CCS quickly deliberated and pushed forward to resume tax-filing services, free of charge, following the COVID-19 physical distancing and safety rules. 
Their easy to use drop off system, includes a 48 hour turn around, communication of any necessary changes, phone appointments to set up signing times and helping ensure clients are receiving all eligible benefits. 

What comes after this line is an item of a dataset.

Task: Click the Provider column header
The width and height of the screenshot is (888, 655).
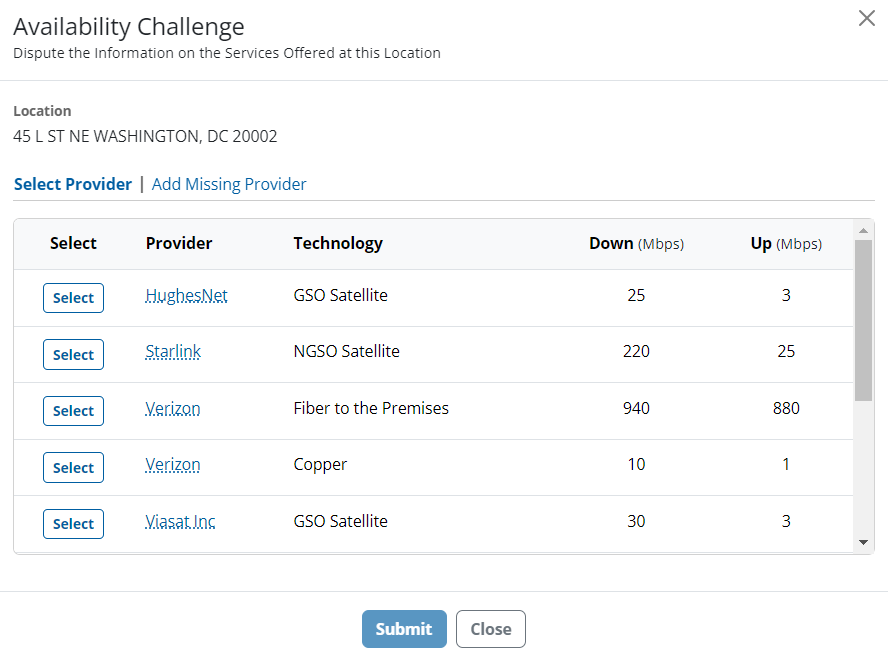Action: pos(178,243)
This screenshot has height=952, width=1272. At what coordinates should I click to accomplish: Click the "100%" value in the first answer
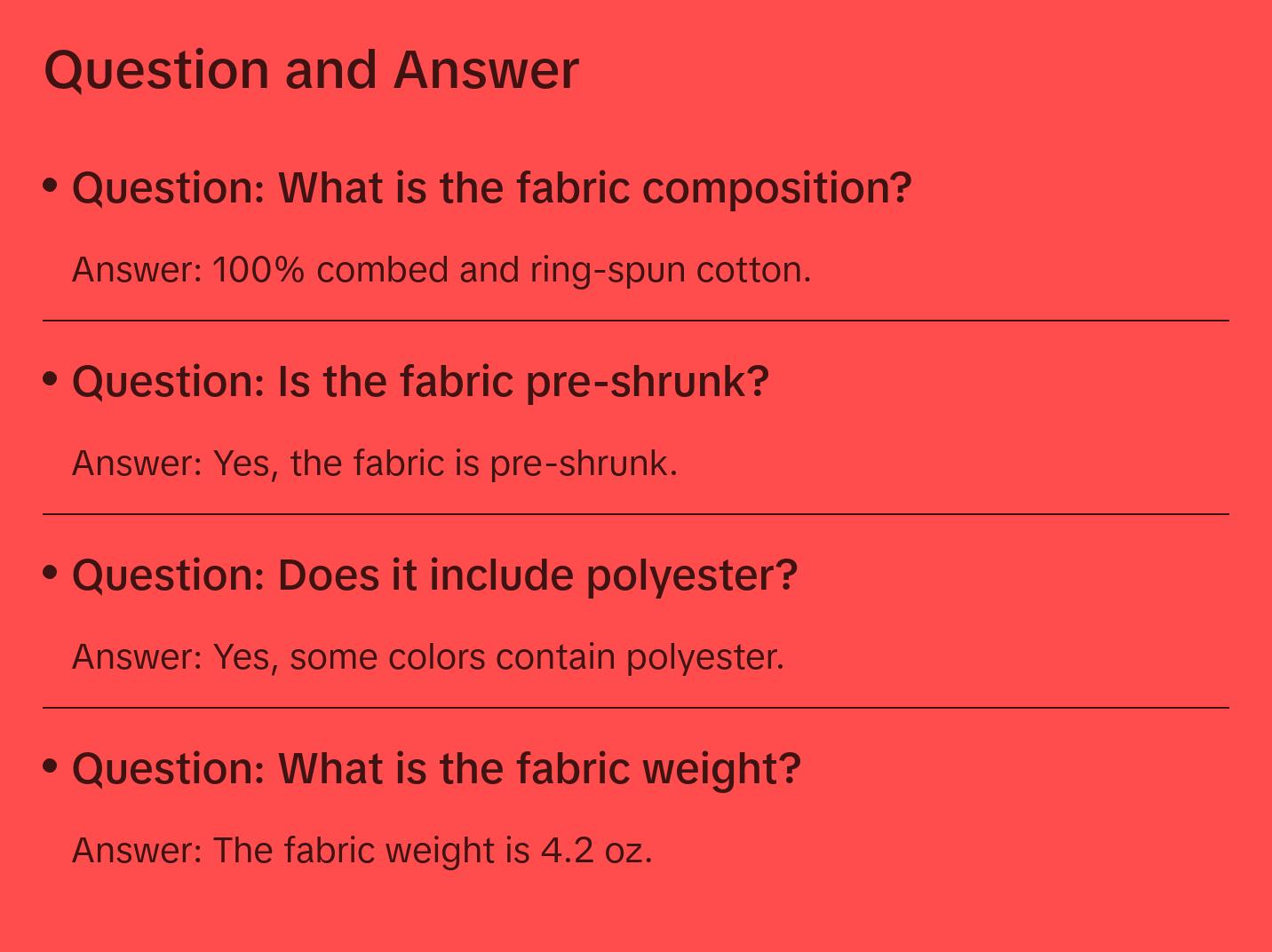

Helping clients in these precarious financial times is more important than ever. Thanks to organizations like Credit Counselling Sudbury who were able to leverage their natural expertise, has allowed people living on low income to have somewhere to turn and someone to help guide them. Support through stressful and difficult experiences such as tax filing ensures that those who need it, receive their benefits and are not cut off from any essential government supports.
Family Services Thames Valley (FSTV) – Making the most of unconventional volunteers
What became clear to Robert Leyland, financial empowerment project lead of Family Services Thames Valley, when COVID-19 took hold was that the traditional way they had been delivering tax-filing clinics to some 14,000 people living in London, Ontario was not going to work as it had historically.
Agencies that normally support people on low income file their taxes through trained volunteers were typically comprised of older people and those at higher risk of contracting the virus. Despite this hurdle, instead of shuttering their plans, they took up the challenge and tapped into a totally new cohort of volunteers, University of Western Medical Students. Who better to support low-income individuals and families with the new strict safety and health protocols, than medical students? They already have insight into best practices in these types of circumstances and were the ideal fit to help.
Once Canada Revenue Agency announced that virtual tax-filing clinics could be held in a modified fashion, FSTV began working with clients, and the students jumped on board to help. Originally having planned to help support tax filing through document pick up, the students are now considered “dispatchers” channeling phone, email and online contact forms to virtual tax clinics affiliated with FSTV that can help.
FSTV exemplifies the ability to think outside the box and reach out to people beyond traditional contacts - creative thinking at its best.

We're grateful to all our partners for their incredible efforts to ensure that those living on low income have the necessary supports to weather these difficult times. We look forward to sharing more stories on how organizations have been changing and adapting their services to meet the needs of those who are vulnerable and financially impacted by COVID-19.